Exercise directions: With both ends included, repeat exactly the lines of the entries below from the one containing "聯係羞羞动漫网站 (88, 949)" down to the one containing "[Return to Article Details] (10, 10)", and no others.

#### Information ####

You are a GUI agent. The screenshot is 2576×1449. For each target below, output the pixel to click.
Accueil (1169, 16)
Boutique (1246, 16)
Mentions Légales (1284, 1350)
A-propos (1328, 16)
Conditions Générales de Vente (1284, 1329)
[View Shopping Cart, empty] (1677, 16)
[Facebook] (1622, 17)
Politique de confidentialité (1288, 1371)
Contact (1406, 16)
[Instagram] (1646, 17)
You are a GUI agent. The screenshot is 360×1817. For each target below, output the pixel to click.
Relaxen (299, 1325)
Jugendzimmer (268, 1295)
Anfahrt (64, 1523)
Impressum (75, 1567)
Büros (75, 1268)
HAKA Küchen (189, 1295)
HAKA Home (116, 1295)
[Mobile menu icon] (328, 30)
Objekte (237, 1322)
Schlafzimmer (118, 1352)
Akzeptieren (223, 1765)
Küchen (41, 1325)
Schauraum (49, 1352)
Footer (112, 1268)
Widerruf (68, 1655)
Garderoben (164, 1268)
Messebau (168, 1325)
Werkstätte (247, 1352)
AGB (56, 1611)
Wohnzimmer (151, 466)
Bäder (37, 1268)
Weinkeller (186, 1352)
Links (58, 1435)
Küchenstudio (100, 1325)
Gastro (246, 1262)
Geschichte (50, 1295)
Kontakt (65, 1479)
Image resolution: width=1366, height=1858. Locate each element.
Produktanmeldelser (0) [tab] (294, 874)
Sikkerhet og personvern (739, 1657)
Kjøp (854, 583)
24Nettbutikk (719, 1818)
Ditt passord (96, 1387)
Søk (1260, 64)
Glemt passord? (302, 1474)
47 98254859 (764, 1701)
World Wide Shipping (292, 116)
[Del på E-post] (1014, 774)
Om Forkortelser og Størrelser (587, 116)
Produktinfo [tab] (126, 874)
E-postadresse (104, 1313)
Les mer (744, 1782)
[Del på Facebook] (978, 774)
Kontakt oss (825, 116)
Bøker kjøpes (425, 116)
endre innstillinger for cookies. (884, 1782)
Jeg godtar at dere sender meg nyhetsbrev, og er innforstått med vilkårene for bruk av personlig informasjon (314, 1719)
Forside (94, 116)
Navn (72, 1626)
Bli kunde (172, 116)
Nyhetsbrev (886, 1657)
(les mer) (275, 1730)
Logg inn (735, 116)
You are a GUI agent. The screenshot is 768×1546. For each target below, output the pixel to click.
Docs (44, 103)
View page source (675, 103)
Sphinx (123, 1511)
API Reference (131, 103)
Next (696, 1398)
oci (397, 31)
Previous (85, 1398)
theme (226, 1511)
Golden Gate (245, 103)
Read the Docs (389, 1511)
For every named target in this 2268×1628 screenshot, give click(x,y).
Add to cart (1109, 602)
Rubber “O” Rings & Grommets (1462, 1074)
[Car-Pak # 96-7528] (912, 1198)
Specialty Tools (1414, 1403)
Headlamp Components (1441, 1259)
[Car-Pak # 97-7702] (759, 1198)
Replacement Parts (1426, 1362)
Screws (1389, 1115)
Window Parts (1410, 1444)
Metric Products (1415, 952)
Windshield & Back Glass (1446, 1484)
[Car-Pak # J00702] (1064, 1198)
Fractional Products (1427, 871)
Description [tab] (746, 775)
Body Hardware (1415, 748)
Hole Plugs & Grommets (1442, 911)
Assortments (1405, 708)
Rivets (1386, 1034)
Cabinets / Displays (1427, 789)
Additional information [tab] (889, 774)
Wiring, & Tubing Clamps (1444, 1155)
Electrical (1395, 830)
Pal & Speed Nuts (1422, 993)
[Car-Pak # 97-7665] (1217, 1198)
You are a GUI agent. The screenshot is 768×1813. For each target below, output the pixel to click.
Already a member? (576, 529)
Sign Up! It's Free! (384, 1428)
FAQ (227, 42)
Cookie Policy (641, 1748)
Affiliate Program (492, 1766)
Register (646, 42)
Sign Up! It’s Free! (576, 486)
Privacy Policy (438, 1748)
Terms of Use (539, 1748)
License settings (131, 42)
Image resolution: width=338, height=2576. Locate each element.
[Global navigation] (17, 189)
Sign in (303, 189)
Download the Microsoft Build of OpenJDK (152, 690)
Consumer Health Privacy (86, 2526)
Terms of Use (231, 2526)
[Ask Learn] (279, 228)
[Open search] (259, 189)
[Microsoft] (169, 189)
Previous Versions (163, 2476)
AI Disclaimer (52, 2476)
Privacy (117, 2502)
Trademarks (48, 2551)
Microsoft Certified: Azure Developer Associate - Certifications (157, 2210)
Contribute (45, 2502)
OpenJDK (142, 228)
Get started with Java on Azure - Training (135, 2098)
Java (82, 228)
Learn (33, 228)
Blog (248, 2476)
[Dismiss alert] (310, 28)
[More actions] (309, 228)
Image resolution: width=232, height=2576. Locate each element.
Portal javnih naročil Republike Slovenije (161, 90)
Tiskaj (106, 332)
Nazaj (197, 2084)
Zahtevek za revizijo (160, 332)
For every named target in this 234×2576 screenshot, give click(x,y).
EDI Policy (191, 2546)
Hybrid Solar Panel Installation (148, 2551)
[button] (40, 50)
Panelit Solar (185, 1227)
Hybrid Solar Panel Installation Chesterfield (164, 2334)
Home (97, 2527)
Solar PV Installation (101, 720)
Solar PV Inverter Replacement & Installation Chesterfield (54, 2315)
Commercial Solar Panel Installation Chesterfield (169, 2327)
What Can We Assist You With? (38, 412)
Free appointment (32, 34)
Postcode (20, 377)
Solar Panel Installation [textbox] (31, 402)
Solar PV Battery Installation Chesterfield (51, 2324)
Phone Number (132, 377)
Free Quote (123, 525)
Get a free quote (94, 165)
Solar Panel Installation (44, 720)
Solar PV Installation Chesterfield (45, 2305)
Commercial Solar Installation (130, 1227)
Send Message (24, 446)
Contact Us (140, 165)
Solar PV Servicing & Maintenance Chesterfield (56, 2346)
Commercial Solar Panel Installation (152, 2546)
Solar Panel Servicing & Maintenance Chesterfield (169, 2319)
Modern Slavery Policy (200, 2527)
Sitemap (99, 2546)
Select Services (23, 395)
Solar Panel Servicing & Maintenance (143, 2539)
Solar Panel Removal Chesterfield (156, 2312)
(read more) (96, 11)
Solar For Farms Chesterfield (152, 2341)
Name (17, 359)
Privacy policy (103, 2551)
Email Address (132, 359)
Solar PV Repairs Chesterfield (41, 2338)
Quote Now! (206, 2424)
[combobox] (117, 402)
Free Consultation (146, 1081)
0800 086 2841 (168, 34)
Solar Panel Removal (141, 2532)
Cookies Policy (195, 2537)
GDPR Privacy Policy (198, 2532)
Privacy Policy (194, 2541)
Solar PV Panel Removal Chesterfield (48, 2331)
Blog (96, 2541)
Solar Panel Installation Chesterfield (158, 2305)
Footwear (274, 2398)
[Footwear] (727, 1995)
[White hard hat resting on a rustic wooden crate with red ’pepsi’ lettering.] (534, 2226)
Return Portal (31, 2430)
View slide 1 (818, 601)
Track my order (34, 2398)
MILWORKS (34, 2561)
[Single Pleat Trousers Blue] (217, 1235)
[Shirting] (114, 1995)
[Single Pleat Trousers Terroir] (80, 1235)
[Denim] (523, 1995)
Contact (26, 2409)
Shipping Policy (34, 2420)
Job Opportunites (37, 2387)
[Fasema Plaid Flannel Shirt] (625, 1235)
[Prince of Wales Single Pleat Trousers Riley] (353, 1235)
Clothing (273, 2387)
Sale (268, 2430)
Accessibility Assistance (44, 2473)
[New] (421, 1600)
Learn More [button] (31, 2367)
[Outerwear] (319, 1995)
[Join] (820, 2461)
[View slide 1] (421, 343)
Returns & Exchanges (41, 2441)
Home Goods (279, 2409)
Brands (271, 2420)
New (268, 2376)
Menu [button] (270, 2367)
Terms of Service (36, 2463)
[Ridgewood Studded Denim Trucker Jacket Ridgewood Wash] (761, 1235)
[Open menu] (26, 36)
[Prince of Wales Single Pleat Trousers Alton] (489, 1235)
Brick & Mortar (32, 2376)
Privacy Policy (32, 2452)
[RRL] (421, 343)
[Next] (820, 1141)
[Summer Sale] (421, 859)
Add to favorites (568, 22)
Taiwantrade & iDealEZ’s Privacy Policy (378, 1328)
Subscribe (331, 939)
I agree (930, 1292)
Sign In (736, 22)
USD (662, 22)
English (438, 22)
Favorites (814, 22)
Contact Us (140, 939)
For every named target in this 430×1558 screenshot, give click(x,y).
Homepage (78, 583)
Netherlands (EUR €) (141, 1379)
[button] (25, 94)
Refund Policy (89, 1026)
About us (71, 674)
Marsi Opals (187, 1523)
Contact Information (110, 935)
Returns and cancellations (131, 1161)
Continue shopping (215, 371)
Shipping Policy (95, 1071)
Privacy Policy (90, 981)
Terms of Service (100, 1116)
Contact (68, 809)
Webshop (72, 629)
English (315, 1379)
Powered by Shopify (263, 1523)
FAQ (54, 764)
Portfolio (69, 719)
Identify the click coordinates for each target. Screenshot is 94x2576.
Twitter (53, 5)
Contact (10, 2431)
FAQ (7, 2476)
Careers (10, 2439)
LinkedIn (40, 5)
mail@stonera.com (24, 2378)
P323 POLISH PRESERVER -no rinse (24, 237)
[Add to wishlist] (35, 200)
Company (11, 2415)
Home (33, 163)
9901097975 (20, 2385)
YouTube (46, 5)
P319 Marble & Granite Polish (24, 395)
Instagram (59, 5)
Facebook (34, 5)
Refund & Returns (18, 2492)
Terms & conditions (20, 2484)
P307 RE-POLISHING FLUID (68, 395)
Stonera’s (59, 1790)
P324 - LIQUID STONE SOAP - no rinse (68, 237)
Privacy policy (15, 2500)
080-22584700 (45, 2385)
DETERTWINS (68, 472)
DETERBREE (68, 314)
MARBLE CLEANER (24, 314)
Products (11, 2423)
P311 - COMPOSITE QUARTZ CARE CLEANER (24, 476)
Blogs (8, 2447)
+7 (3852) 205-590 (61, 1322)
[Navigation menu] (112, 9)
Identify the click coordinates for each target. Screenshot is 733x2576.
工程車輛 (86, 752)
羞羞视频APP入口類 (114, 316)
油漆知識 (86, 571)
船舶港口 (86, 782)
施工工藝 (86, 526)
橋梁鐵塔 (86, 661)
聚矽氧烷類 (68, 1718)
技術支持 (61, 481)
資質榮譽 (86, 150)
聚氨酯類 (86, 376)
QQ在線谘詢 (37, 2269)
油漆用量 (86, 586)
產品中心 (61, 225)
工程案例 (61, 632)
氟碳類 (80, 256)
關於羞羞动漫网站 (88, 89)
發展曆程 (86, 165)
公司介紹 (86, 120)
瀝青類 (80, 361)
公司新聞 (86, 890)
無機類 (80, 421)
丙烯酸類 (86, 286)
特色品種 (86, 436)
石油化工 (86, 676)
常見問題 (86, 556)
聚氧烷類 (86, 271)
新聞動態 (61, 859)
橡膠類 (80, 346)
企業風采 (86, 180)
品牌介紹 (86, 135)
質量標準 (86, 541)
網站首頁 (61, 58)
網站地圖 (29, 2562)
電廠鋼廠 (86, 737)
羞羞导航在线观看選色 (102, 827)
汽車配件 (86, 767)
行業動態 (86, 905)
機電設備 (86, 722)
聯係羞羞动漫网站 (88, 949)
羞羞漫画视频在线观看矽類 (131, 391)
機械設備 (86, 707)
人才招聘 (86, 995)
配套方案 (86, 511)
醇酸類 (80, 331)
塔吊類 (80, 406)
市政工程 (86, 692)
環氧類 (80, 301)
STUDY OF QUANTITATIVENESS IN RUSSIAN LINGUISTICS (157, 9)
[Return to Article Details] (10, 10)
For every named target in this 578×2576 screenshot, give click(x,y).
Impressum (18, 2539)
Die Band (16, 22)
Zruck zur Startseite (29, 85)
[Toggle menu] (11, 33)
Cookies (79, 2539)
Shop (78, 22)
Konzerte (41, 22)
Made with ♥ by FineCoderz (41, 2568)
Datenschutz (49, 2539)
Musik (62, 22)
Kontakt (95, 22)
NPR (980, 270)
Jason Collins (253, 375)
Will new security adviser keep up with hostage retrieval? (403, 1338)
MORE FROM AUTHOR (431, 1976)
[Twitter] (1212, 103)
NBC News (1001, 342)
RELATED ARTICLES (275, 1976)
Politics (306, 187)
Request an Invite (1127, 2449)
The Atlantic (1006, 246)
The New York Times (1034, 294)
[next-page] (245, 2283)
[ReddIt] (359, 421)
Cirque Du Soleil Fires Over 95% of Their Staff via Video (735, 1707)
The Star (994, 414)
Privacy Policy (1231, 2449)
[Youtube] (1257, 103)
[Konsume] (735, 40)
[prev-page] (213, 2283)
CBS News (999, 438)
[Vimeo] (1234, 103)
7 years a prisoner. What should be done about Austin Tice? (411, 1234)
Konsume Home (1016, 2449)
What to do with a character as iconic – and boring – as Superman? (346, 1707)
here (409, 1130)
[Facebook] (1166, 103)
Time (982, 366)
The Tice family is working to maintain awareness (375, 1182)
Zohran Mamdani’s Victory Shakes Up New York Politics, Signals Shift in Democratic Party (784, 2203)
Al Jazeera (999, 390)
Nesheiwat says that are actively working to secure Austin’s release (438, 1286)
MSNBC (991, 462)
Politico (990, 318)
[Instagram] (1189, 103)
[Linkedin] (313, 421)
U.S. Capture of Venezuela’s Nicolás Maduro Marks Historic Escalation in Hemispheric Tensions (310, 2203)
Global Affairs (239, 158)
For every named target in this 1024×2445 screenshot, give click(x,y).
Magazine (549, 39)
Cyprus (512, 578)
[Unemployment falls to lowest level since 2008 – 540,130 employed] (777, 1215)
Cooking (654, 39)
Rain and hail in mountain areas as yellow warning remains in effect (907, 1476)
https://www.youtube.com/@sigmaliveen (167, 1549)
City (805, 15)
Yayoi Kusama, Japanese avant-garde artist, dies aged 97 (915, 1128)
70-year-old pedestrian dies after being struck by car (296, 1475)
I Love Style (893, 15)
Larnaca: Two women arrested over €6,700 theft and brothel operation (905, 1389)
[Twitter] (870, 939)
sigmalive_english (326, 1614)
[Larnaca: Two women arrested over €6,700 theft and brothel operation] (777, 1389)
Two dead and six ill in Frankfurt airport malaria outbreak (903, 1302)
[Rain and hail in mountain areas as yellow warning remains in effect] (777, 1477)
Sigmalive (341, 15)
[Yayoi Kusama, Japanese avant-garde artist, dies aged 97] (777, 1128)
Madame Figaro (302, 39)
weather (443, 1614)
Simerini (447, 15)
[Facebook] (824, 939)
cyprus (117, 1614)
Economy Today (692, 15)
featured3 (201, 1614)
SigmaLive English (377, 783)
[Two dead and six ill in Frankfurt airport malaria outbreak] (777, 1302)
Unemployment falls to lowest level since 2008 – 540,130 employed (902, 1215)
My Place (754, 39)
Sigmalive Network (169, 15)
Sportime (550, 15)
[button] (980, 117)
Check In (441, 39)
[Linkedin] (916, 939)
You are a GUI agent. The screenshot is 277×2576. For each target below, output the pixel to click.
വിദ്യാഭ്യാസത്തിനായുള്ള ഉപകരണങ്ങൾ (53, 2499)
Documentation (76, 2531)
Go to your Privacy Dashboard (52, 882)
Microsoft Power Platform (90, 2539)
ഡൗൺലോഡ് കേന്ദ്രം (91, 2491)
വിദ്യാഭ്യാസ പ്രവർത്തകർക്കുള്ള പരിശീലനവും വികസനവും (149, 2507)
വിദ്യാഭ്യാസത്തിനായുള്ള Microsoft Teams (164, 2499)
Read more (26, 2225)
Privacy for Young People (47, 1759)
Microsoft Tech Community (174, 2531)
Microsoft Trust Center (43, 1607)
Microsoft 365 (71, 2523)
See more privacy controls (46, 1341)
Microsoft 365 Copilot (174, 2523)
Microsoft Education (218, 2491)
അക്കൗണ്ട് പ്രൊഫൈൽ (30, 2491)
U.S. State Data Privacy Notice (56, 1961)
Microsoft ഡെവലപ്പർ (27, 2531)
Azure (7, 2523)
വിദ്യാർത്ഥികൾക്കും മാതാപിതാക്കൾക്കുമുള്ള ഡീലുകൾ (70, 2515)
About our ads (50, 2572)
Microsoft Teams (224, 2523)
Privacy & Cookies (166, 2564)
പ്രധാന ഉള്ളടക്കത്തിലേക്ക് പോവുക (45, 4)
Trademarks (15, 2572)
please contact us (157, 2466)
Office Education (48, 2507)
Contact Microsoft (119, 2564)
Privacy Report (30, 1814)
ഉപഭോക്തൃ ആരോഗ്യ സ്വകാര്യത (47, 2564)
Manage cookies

####

Answer for this exercise:
聯係羞羞动漫网站 (88, 949)
羞羞漫画视频在线观看矽類 (131, 391)
機械設備 (86, 707)
人才招聘 (86, 995)
配套方案 (86, 511)
醇酸類 (80, 331)
塔吊類 (80, 406)
市政工程 (86, 692)
環氧類 (80, 301)
STUDY OF QUANTITATIVENESS IN RUSSIAN LINGUISTICS (157, 9)
[Return to Article Details] (10, 10)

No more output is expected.